Martin demanded to know why he was being patted down, but before a pat-down was
initiated, he replied that he had a pistol in his pocket. Cook reached into Martin’s pocket,
removed the weapon, unloaded it, and placed it on the dashboard of his cruiser. Mugler
handcuffed Martin. Throughout the course of the stop, Martin remained agitated,
insisting that nobody had done anything wrong and that he had no warrants.
{¶ 6} Officers searched the vehicle and searched the area surrounding the front-
seat passenger seat, however, instead of effecting a custodial arrest and booking the front-
seat passenger into the Lucas County Corrections Center, they merely issued him a
summons. They cited the driver for pulling over without signaling and for illegal
window tint. Martin was transported to the Safety Building. On April 10, 2018, he was
indicted on one count of improperly handling firearms in a motor vehicle, a violation of
R.C. 2923.02 and 2923.16(B) and (I) (Count 1), and one count of carrying a concealed
weapon, a violation of R.C. 2923.12(A)(2) and (F) (Count 2).
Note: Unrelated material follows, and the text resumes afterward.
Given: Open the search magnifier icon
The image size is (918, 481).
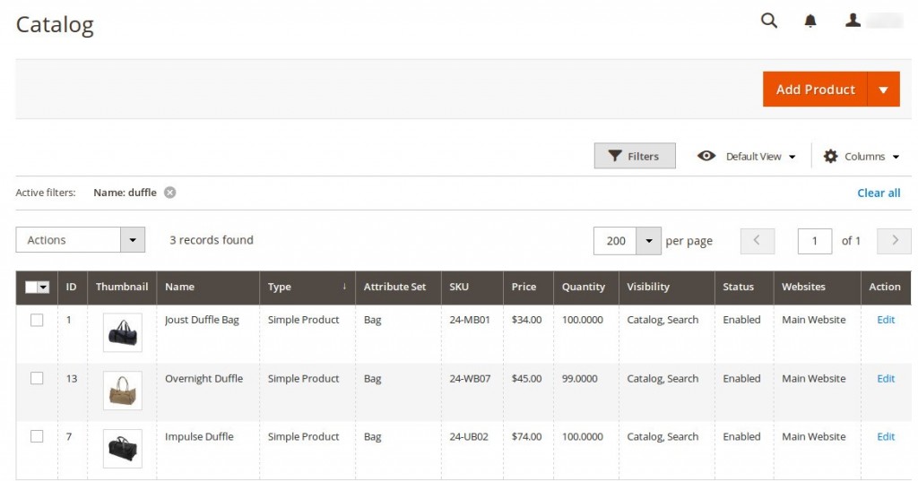Looking at the screenshot, I should 768,21.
{¶ 7} On July 6, 2018, Martin moved to suppress the “fruits of the warrantless
search of his person.” He argued that to justify a pat-down of a pedestrian, driver, or
occupant of a vehicle, police must harbor a reasonable suspicion that the person is armed
and dangerous. Martin claimed that the officers lacked reasonable suspicion, therefore,
the fruits of the search must be suppressed.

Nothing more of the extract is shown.